What you are asked to do >> Locate every line in the entries below that contains the string "height" and reproduce each such line in full.

Records for the exercise >>
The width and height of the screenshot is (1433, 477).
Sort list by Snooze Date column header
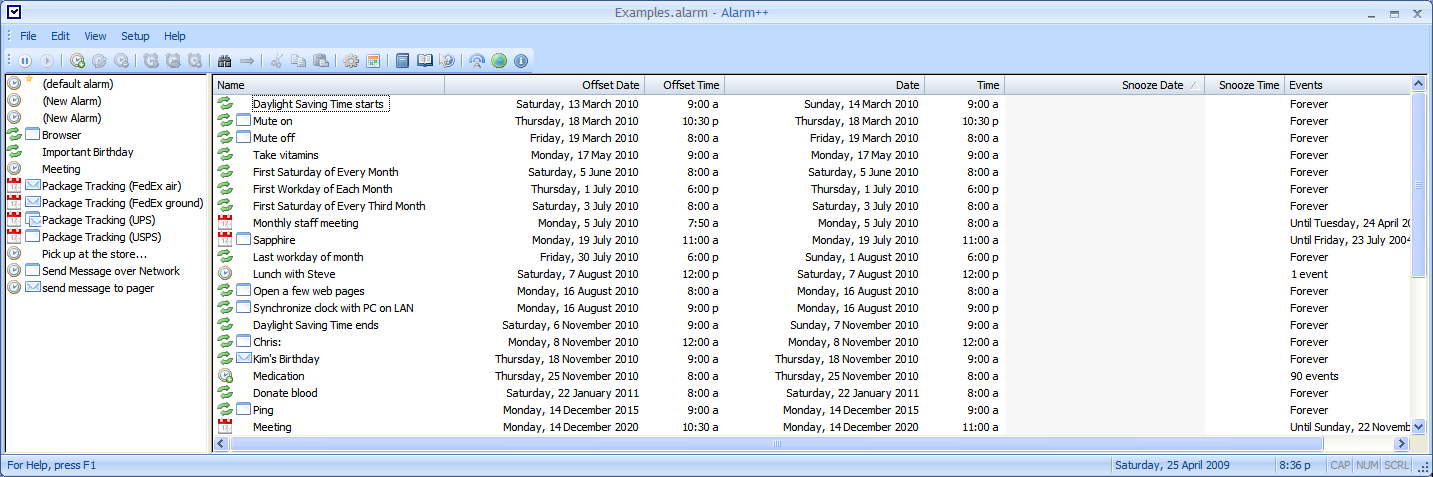point(1104,85)
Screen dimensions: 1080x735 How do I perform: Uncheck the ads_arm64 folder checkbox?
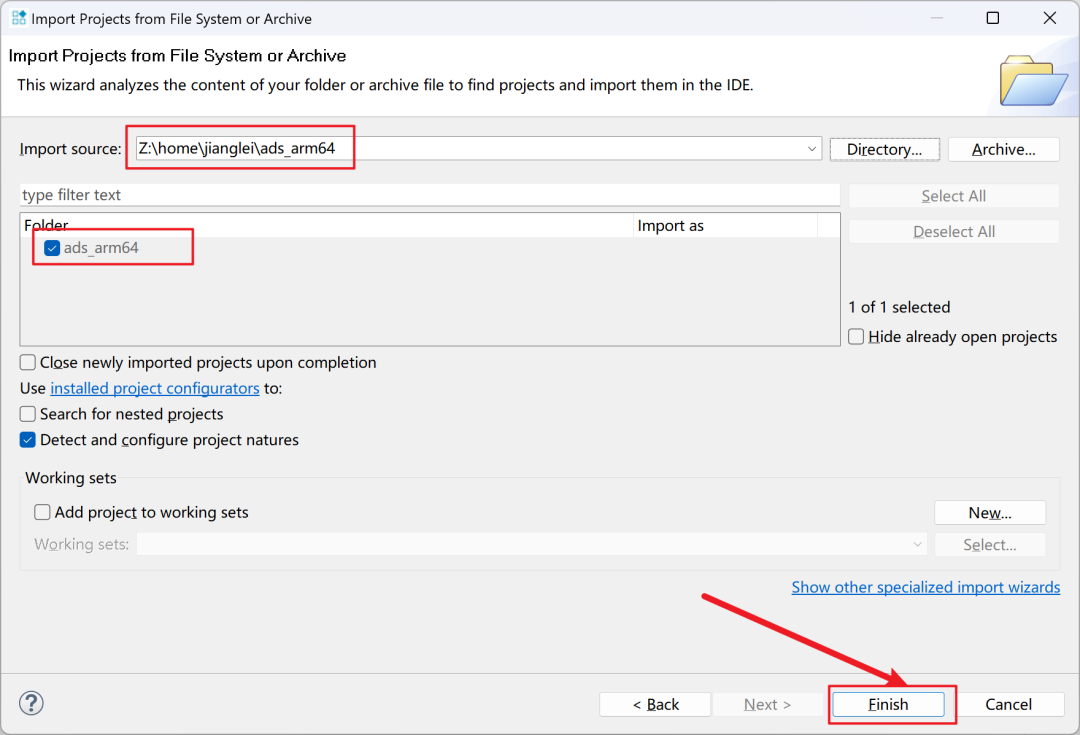point(52,248)
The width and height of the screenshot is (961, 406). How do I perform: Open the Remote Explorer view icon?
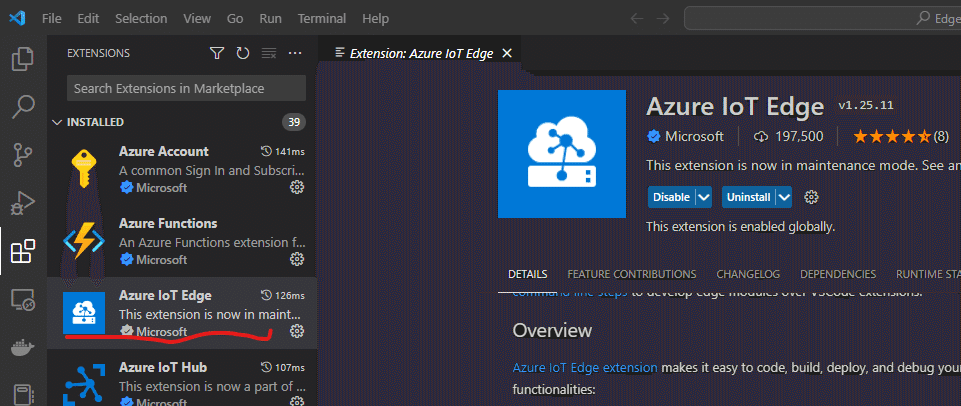[22, 299]
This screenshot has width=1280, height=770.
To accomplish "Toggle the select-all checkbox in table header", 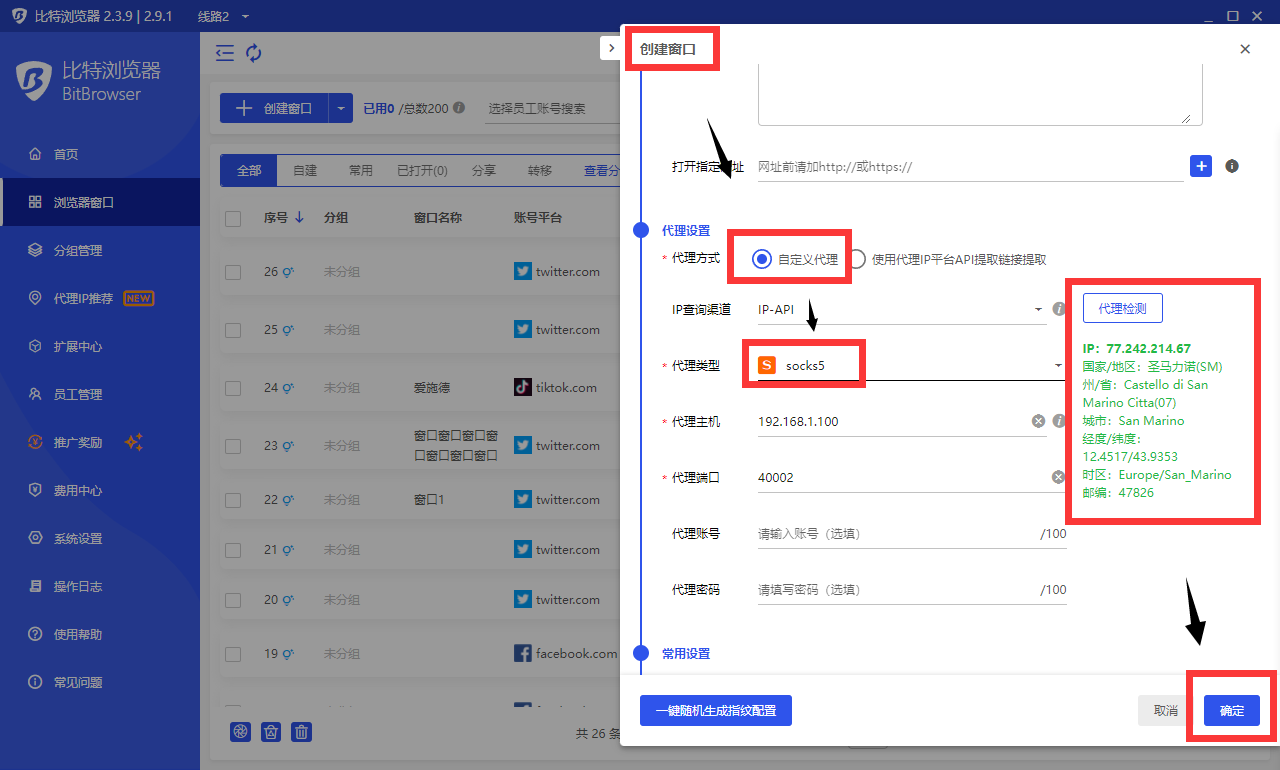I will click(233, 218).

Exercise response >>
The width and height of the screenshot is (1433, 477).
The width and height of the screenshot is (961, 406). How do I perform: Open the Remote Explorer view icon?
This screenshot has width=1280, height=770.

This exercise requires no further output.